### Source document
============================================================

In the above I have been describing the operations of the U-boats in the great area to the west and south of Ireland. But there were other hunting fields, particularly that which lay on the east coast of England, in the area extending from Harwich to Newcastle. This part of the North Sea was constantly filled with ships passing between the North Sea ports of England and Norway and Sweden, carrying essential products like lumber and many manufactured articles. Every four days a convoy of from forty to sixty ships left some port in this region for Scandinavia; I use the word "convoy," but the operation was a convoy only in the sense that the ships sailed in groups, for the navy was not able to provide them with an adequate escort—seldom furnishing them more than one or two destroyers, or a few yachts or trawlers. Smaller types of submarines which were known as UB's and UC's and which issued from Wilhelmshaven and the Skager Rack constantly preyed upon this coastal shipping. These submarines differed from the U-boats in that they were smaller, displacing about 350 and 400 tons, and in that they also carried mines, which they were constantly laying. They were much handier than the larger types; they could rush out much more quickly from their bases and get back, and they did an immense amount of damage to this coastal trade. The value of the shipping sunk in these waters was unimportant when compared with the losses which Great Britain was suffering on the great trans-Atlantic routes, but the problem was still a serious one, because the supplies which these ships brought from the Scandinavian countries were essential to the military operations in France.

Besides these two types, the U-boats and the UB's and UC's, the Germans had another type of submarine, the great ocean cruisers. These ships were as long as a small surface cruiser and were half again as long as a destroyer, and their displacement sometimes reached 3,000 tons. They carried crews of seventy men, could cross the Atlantic three or four times without putting into port, and some actually remained away from their bases for three or four months. But they were vessels very difficult to manage; it took them a relatively long time to submerge, and, for this reason, they could not operate around the Channel and other places where the anti-submarine craft were most numerous. In fact, these vessels, of which the Germans had in commission perhaps half a dozen when the armistice was signed, accomplished little in the war. The purpose for which they were built was chiefly a strategic one. One or two were usually stationed off the Azores, not in any expectation that they would destroy much shipping—the fact is that they sank very few merchantmen—but in the hope that they might divert anti-submarine craft from the main theatre of operations. In this purpose, however, they were not successful; in fact, I cannot see that these great cruisers accomplished anything that justified the expense and the trouble which were involved in building them.


III

This, then, was the type of warfare which the German submarines were waging upon the shipping of the Allied nations. What were the Allied navies doing to check them in this terrible month of April, 1917? What anti-submarine methods had been developed up to that time?

============================================================

(Element lookup items)
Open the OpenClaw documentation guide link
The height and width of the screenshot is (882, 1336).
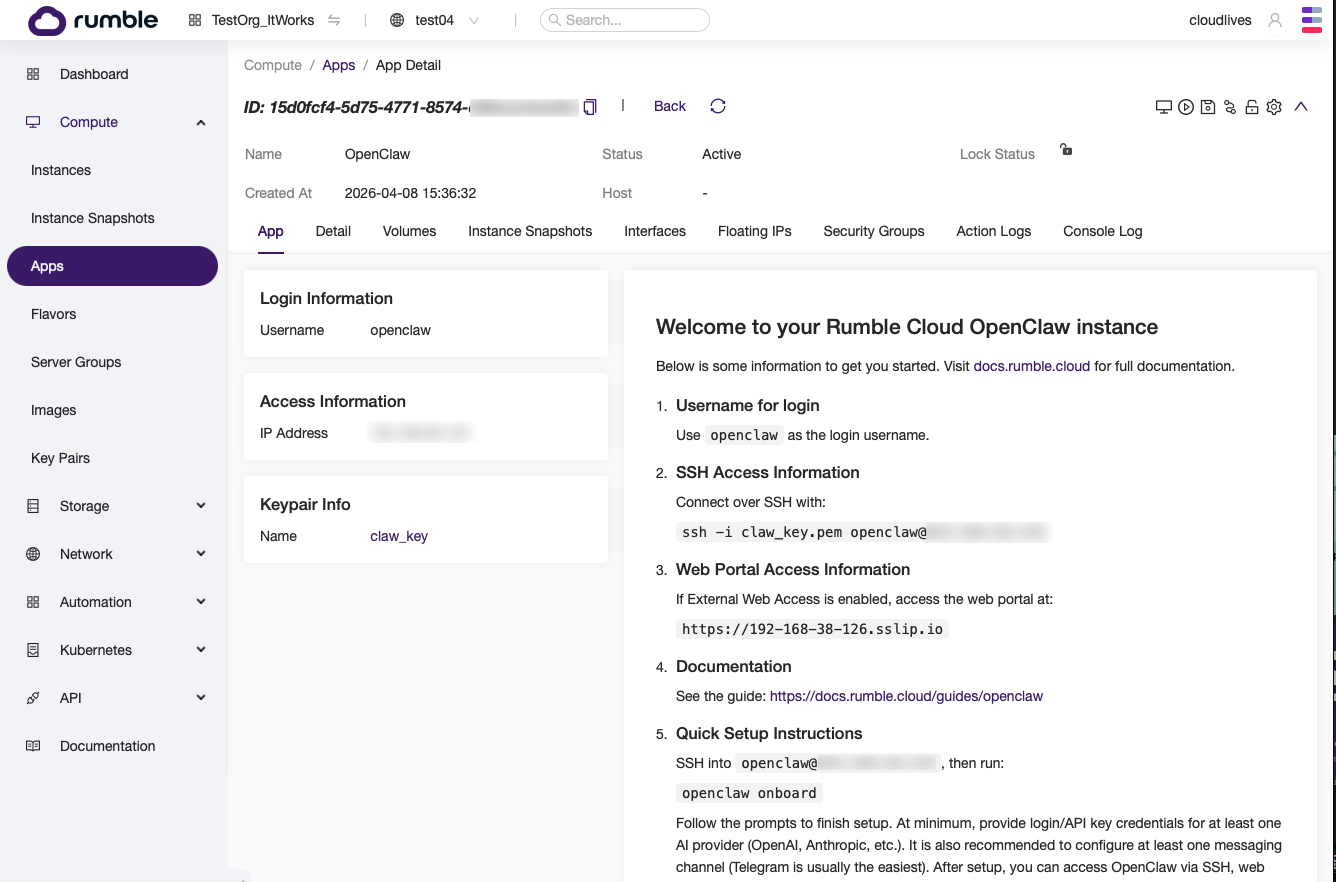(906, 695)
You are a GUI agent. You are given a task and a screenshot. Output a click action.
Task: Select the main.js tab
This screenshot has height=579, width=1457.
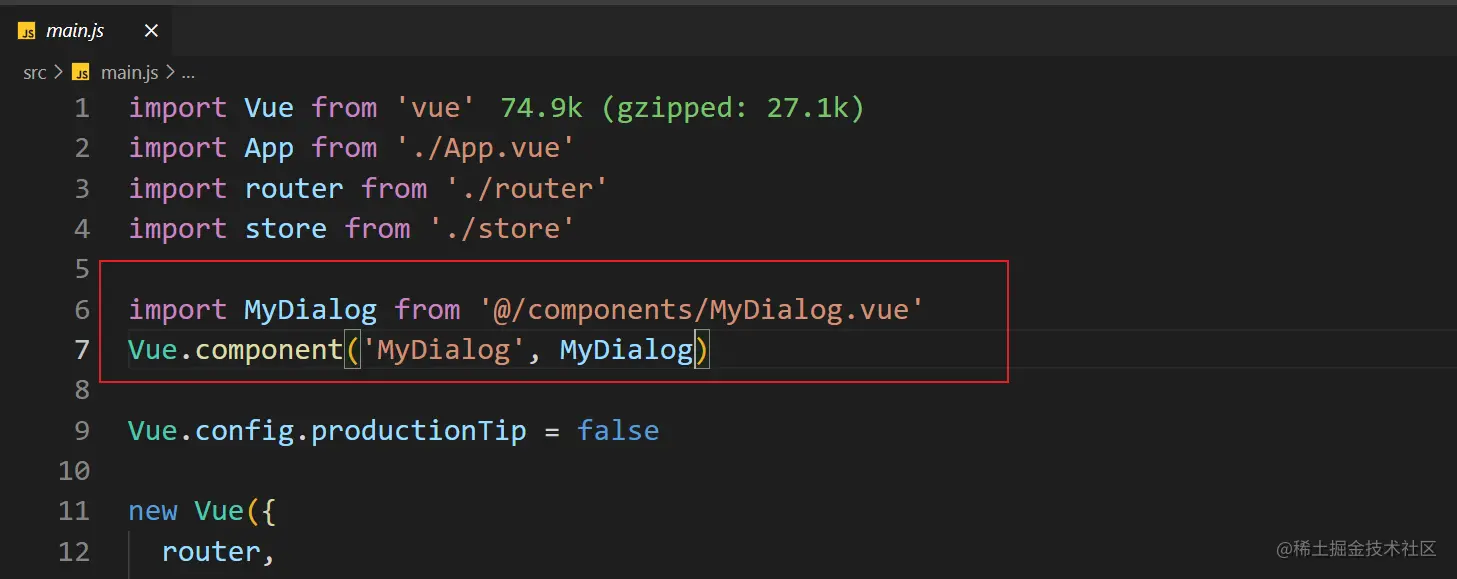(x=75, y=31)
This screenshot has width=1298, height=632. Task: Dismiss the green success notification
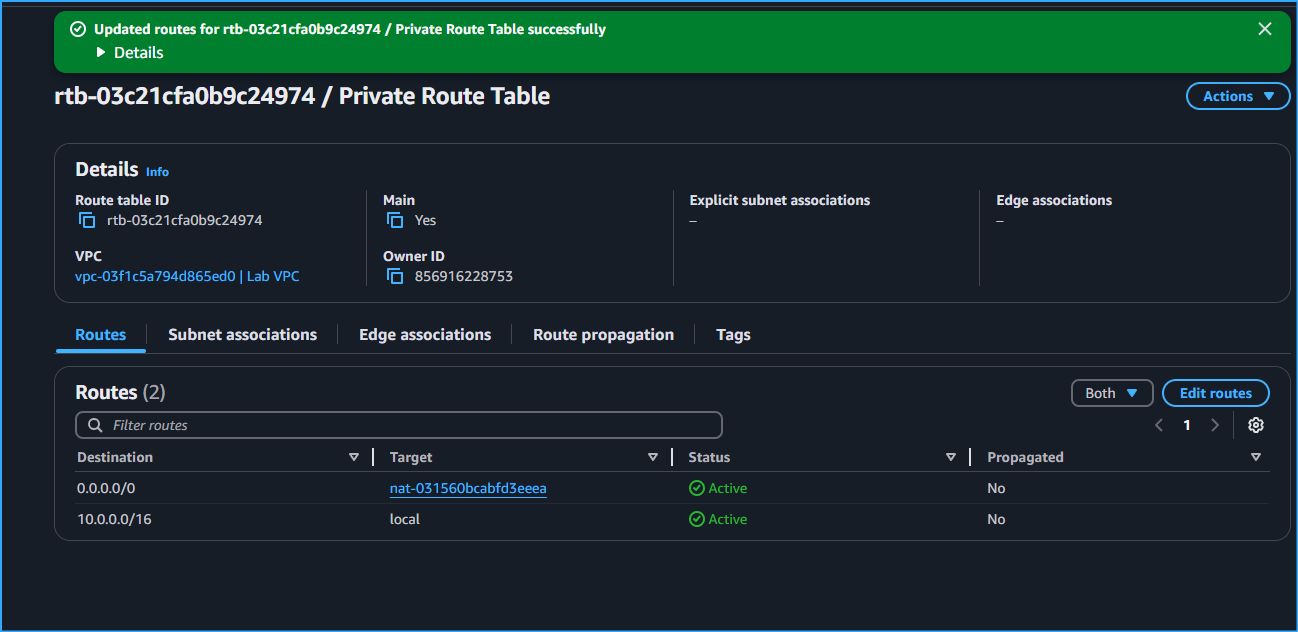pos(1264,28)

============================================================

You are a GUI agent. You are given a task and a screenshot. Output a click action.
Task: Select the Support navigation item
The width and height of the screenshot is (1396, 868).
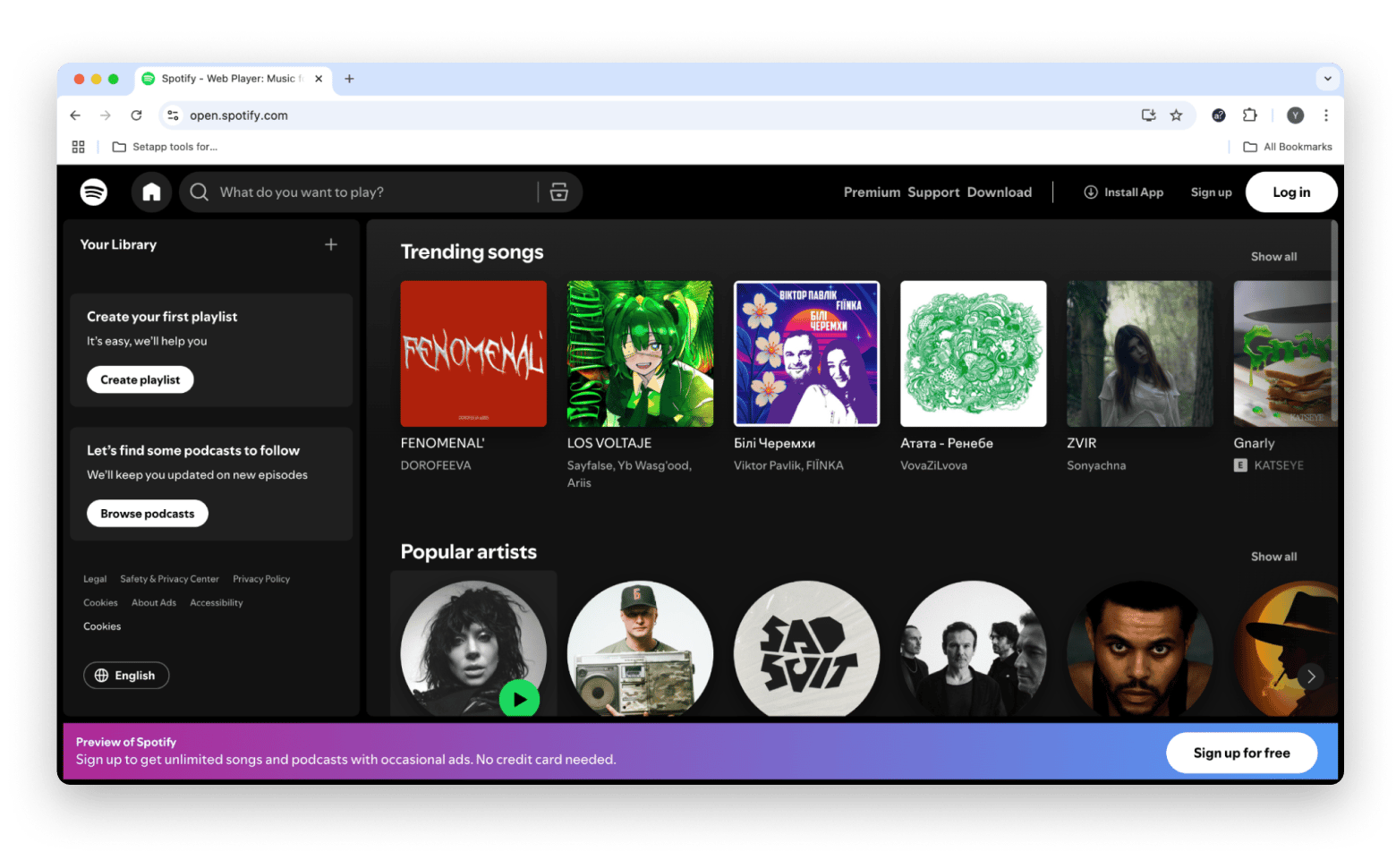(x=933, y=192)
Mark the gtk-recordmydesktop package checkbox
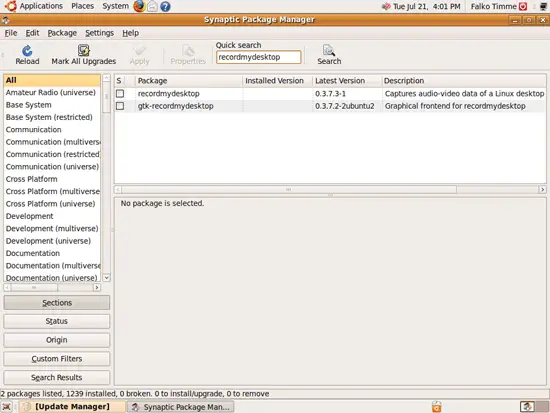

============================================================

### What you should do
Using the passage on German submarines, answer:
(a) How often did a convoy leave a port in the Harwich–Newcastle region for Scandinavia?
(b) About how many tons did the UB and UC submarines displace?
(c) Where were one or two of the great ocean cruisers usually stationed?
Rely only on the passage on German submarines.

### Exercise answer
(a) Every four days.
(b) About 350 and 400 tons.
(c) Off the Azores.